_EXERCISE GOAL_
From the records below, output exactly the lines starting at the line with "Screen dimensions: 1066x537" and ending at the line with "Task: Toggle auto-scroll during live capture", both of them included, but no pictures.

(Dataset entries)
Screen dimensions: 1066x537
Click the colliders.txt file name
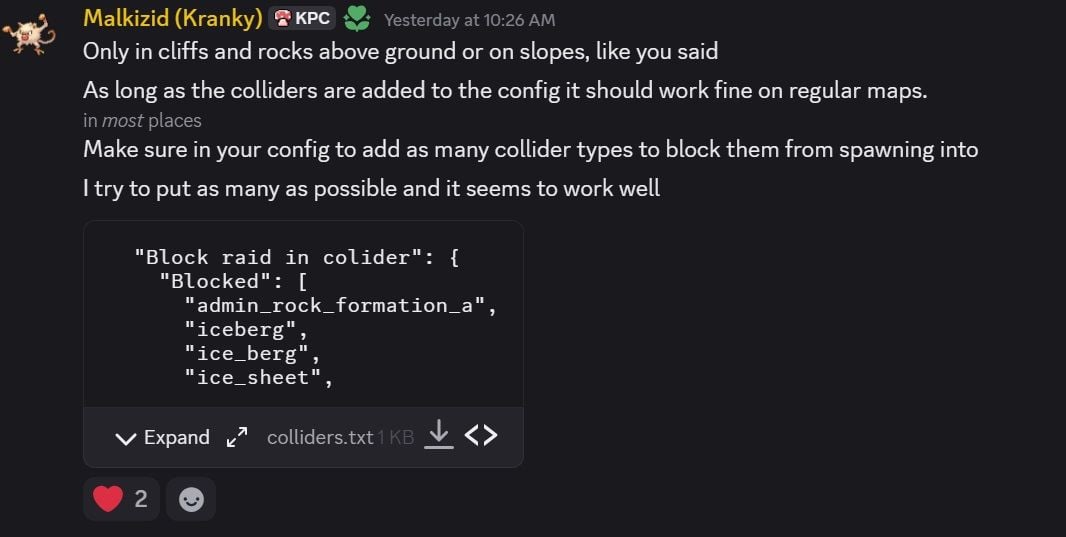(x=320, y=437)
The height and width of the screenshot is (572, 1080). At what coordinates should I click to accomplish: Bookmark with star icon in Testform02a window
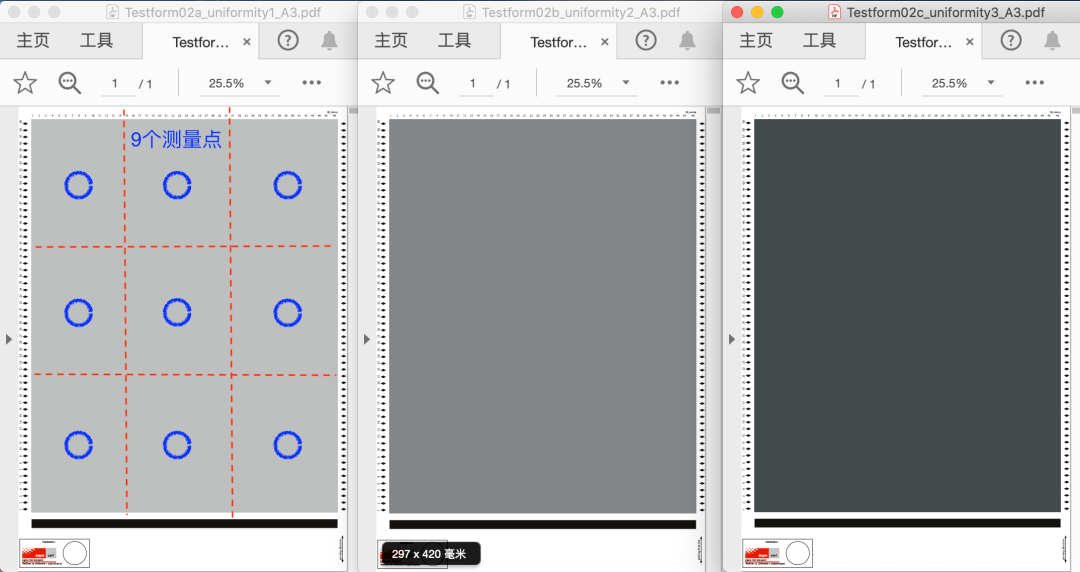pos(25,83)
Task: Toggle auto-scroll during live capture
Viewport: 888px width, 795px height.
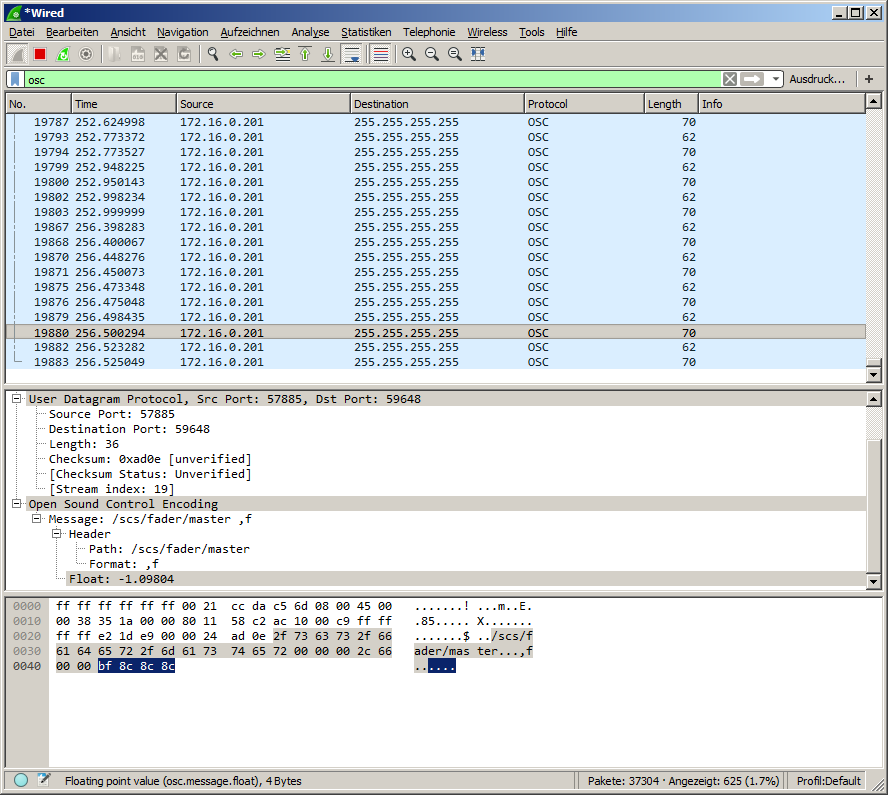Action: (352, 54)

--

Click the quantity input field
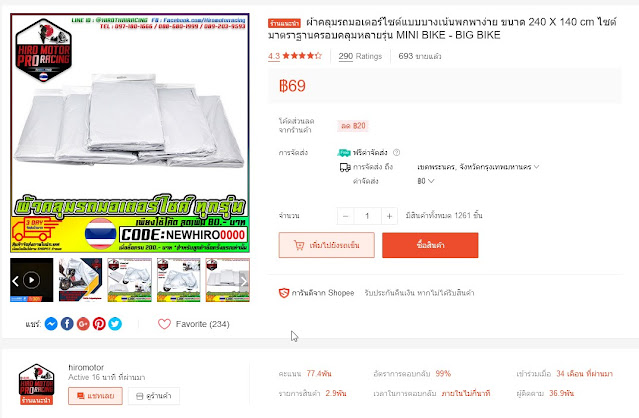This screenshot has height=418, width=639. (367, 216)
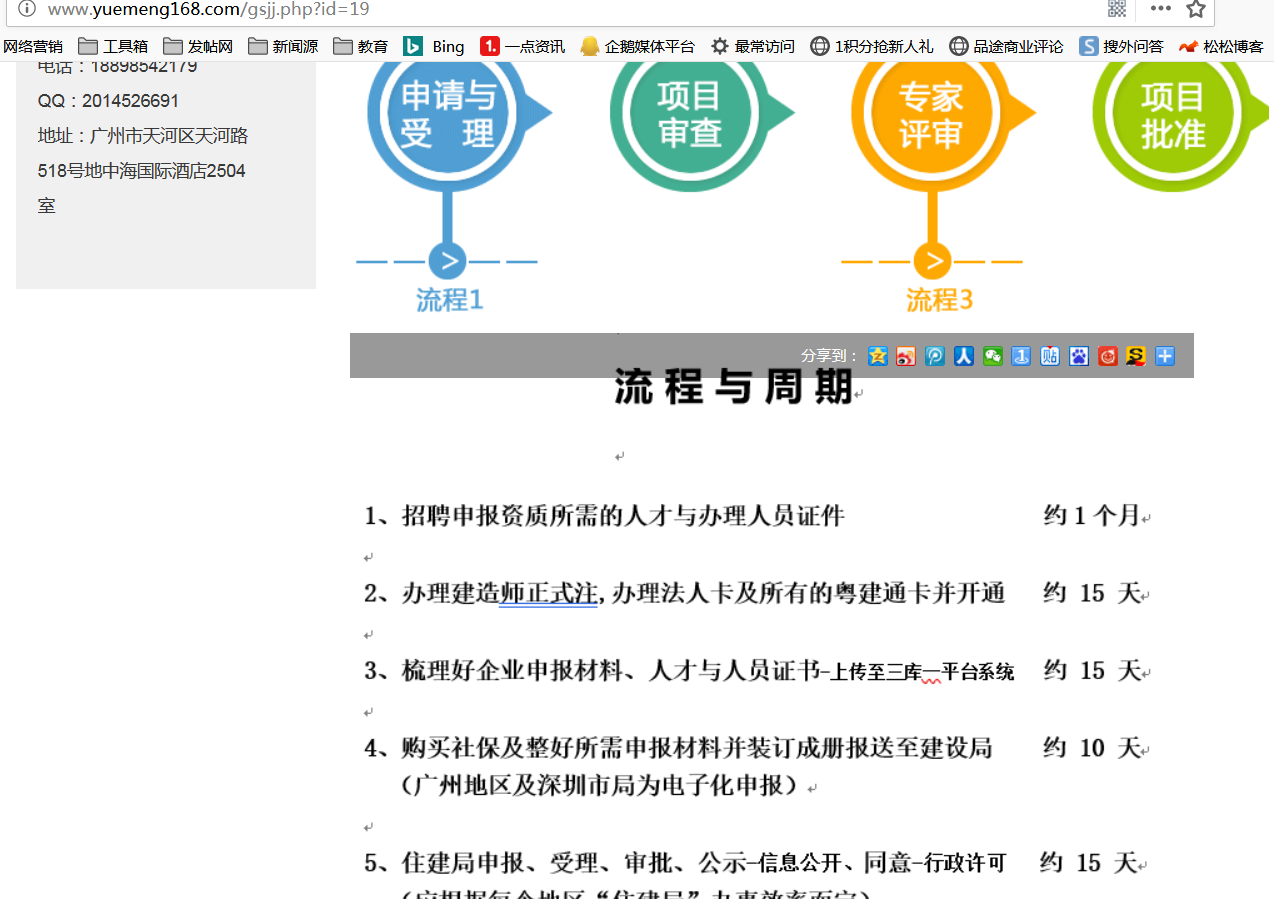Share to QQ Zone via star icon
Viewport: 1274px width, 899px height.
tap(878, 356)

_WRITTEN SOLUTION_
Screen dimensions: 1066x537
Click the colliders.txt file name
(x=320, y=437)
The height and width of the screenshot is (572, 1080). At what coordinates should I click to accomplish: Bookmark with star icon in Testform02a window
pos(25,83)
Task: Toggle auto-scroll during live capture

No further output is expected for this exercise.